A few years ago, all a client simply needed in most cases was a canceled check to document charitable contributions. Now the rules are much stricter.
A recent court case illustrates how easy it is to not meet the stricter documentation requirements and thus fail to achieve a tax deduction for items that are clearly charitable contributions.
In the recent Gomez case, the taxpayers contributed about $6,500 to their church in 20 separate checks. At least 10 of the checks, for a total of $6,100, were for more than $250 each. The tax rules require a “contemporaneous written acknowledgment” for contributions of $250 or more.

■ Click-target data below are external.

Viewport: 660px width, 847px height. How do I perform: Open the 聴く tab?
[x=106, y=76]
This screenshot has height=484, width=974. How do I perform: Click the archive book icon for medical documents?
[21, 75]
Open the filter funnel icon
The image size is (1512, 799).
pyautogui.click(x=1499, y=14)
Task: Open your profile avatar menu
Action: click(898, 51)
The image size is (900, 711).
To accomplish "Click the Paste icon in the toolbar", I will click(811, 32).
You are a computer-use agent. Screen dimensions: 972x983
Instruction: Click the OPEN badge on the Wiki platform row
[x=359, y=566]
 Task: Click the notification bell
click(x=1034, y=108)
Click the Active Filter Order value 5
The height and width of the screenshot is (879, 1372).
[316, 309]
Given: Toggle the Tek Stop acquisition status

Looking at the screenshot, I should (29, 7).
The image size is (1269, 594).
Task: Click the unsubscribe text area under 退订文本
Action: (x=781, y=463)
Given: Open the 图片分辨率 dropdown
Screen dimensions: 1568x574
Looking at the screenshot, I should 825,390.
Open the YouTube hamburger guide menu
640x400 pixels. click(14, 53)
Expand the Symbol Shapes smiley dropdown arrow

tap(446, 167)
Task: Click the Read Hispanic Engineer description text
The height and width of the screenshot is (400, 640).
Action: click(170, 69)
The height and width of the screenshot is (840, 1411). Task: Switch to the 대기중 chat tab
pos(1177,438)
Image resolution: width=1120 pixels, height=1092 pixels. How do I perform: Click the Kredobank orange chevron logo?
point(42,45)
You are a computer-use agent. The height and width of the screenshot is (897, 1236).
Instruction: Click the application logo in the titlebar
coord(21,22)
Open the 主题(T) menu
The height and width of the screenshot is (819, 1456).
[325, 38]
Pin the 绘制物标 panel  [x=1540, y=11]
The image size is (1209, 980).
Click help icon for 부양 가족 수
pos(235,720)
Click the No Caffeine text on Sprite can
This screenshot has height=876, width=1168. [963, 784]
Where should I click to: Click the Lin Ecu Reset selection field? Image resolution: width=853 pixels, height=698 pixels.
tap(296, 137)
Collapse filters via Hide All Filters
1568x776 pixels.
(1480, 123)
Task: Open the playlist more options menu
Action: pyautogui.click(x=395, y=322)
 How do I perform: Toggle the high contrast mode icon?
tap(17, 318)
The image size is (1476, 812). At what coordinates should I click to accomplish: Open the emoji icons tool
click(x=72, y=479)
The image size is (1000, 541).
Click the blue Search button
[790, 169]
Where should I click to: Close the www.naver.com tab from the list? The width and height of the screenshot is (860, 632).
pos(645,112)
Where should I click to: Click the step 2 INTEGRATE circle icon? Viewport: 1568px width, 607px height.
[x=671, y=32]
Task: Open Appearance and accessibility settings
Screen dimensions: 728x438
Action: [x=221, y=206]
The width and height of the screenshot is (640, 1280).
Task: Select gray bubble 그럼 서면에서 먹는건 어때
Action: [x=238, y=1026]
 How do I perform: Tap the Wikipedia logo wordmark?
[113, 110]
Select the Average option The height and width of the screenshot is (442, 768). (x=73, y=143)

Also, this receipt has to include appropriate language about any goods or services received in return, and the taxpayer has to receive the receipt by the due date of their return or, if earlier, the date the they actually file the return.
Even though the taxpayer had canceled checks supporting the contributions and a letter from the church to document the donations, he failed to achieve a tax deduction, because the church letter was dated after the filing of his tax return and did not include the required “no goods or services provided in return” or “only intangible religious benefits provided in return” language.
The taxpayer made charitable contributions to a valid charity but lost most of his contribution deduction because of the substantiation technicalities.
The IRS did allow $421 of the claimed charitable contributions for checks for less than $250 because canceled checks are sufficient documentation when less than $250.
Similarly, in the Ney case, a taxpayer failed to achieve a charitable contribution deduction on a large gift of property because the taxpayer failed to meet the substantiation technicalities by not properly completing forms and not obtaining appraisals for larger property gifts on a timely basis.
Additional guidance on requirements for qualified appraisals and qualified appraisers are in the recently issued regulations. The regulations also provide guidance on substantiating contributions for taxpayers who incur unreimbursed out-of-pocket expenses while performing charitable work.
Prior to the recent IRS guidance, it appeared that such taxpayers might lose their deductions for these types of expenses since it generally is not practical to obtain receipts from charities for out-of-pocket expenses. Fortunately, if the out-of-pocket expenses for a charitable activity or event are less than $250, the taxpayer can document the expenses simply by keeping appropriate receipts or other reasonable written evidence.
Guidance is also provided for contributions of clothing and household items, noting that items must be in “good used condition or better.” A receipt must be obtained at the time of the contribution if the value is at least $250, or a “reliable written record” such as a detailed receipt from the charity for a contribution of good used condition items if the value is less than $250.